Habitability of K-type main-sequence star systems
K-type main-sequence stars may be candidates for supporting extraterrestrial life. They remain stable in the main phase longer than the Sun, allowing more time for life to form on a planet around a K-type main-sequence star. These stars are known as "Goldilocks stars" and they emit enough radiation in the non-UV ray spectrum to provide a temperature that allows liquid water to exist on the surface of a planet orbiting around a K-type main-sequence star in the habitable zone. The planet's habitable zone, at around 0.25 to 1.3 astronomical units (AU), is far enough from the star, in part, so as not to be tidally locked to the star, and to have a sufficiently low solar flare activity not to be lethal to life. In comparison, red dwarf stars have too much solar activity and quickly tidally lock the planets in their habitable zones, making them less suitable for life. The odds of intelligent life arising may be better on planets around K-type main-sequence stars than around Sun-like stars, given the extra time available for it to evolve. Few planets thus far have been found around K-type main-sequence stars, but those that have are potential candidates for extraterrestrial life.
A K-type star's habitable zone approximately ranges between 0.25 to 1.3 AU from the star. Here, exoplanets will receive only a relatively small amount of ultraviolet radiation, especially so towards the outer edge. This is favorable to support life, as it means that there is enough radiated energy to allow liquid water to exist on the surface, but not so much radiation as to destroy life. But some mathematical models have concluded that, even under the highest attainable dynamo-generated magnetic field strengths, exoplanets with masses like that of the Earth which are closer than 0.8 AU, probably lose a significant fraction of their atmospheres by the erosion of the exobase's atmosphere by CME bursts and XUV emissions. A planet farther than 0.8 AU from the star may need a larger atmosphere in order to trap heat, and such a larger atmosphere is less likely around smaller massed planets. On the other hand, with a colder planet with a larger polar ice cap there would likely be less removal of carbon dioxide from the atmosphere, as there would be fewer exposed rocks to react with at all latitudes, and therefore there could be a stronger greenhouse effect allowing even Earth sized or smaller planets to be warm enough to sustain life in the outer habitable zone.
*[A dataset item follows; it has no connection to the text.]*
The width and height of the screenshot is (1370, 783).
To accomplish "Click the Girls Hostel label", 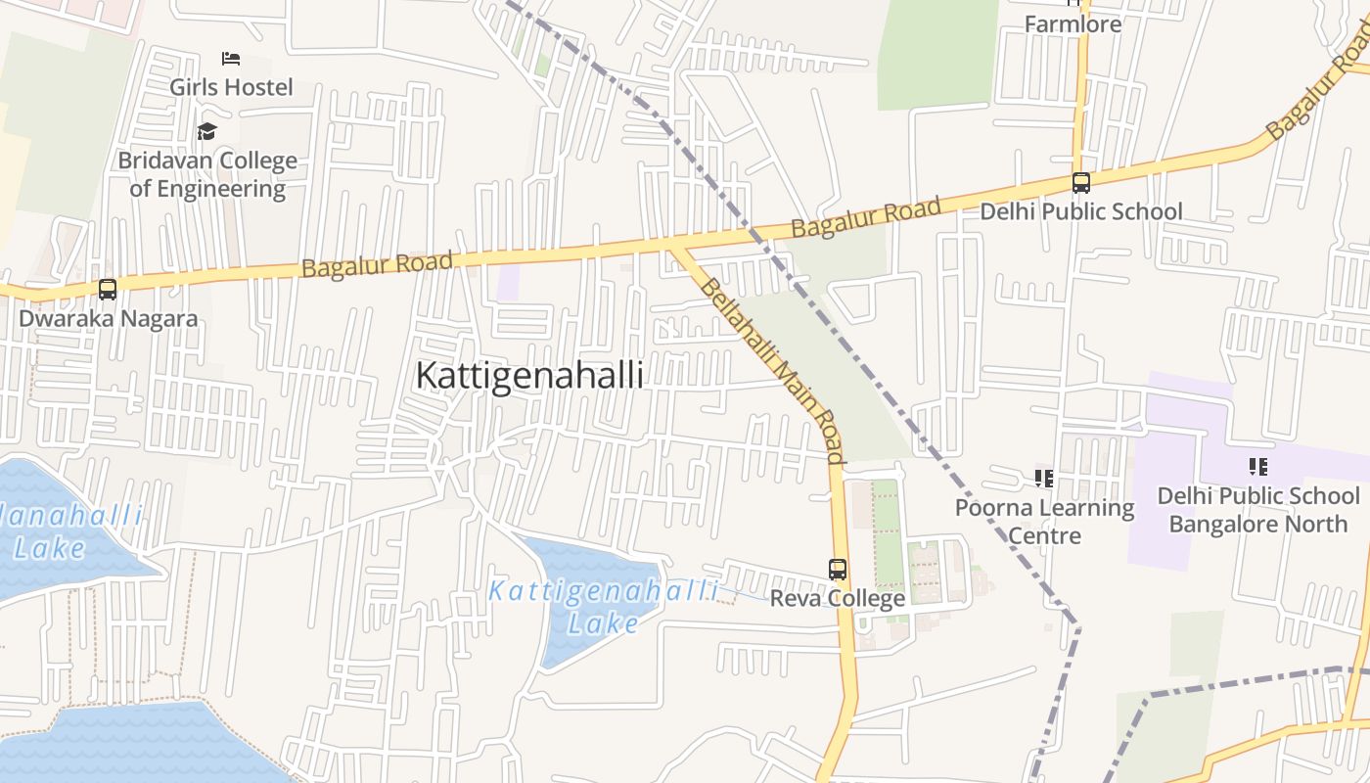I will (x=231, y=87).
The habitable zone is also very stable, lasting for most of the orange dwarf's main sequence phase. The size of K-type's habitable zones also means that a planet, even if it's orbiting a late orange dwarf so long as it lies towards the middle-outer edge, can lie far enough away in the star's habitable zone so as not be tidally locked to its host star. This is further beneficial to the emergence of life, as it means that the planet can possess rotation, which can help to average out heat distribution longitudinally around a planet with in addition axial tilt there is the possibility of seasons and greater sharing of heat across latitudes.
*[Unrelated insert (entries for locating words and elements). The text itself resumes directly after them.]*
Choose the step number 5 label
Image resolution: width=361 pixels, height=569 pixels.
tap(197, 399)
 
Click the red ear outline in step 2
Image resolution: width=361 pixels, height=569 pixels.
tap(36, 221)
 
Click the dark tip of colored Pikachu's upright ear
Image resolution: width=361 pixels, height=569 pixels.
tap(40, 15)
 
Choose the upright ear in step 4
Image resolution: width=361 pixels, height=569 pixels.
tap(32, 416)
Potentially habitable planets around orange dwarfs
A super-Earth orbiting an orange dwarf called HD 85512 b, as well as a planet named HR 7722 c, with ≥24 ± 5 M⊕ (Earth mass) seem to have habitability potential. There may be many more, and the Kepler telescope is currently searching for planets around orange dwarf stars. Kepler-62 is an example of a discovery by Kepler of a system consisting of a K-type dwarf with potentially habitable planets orbiting it.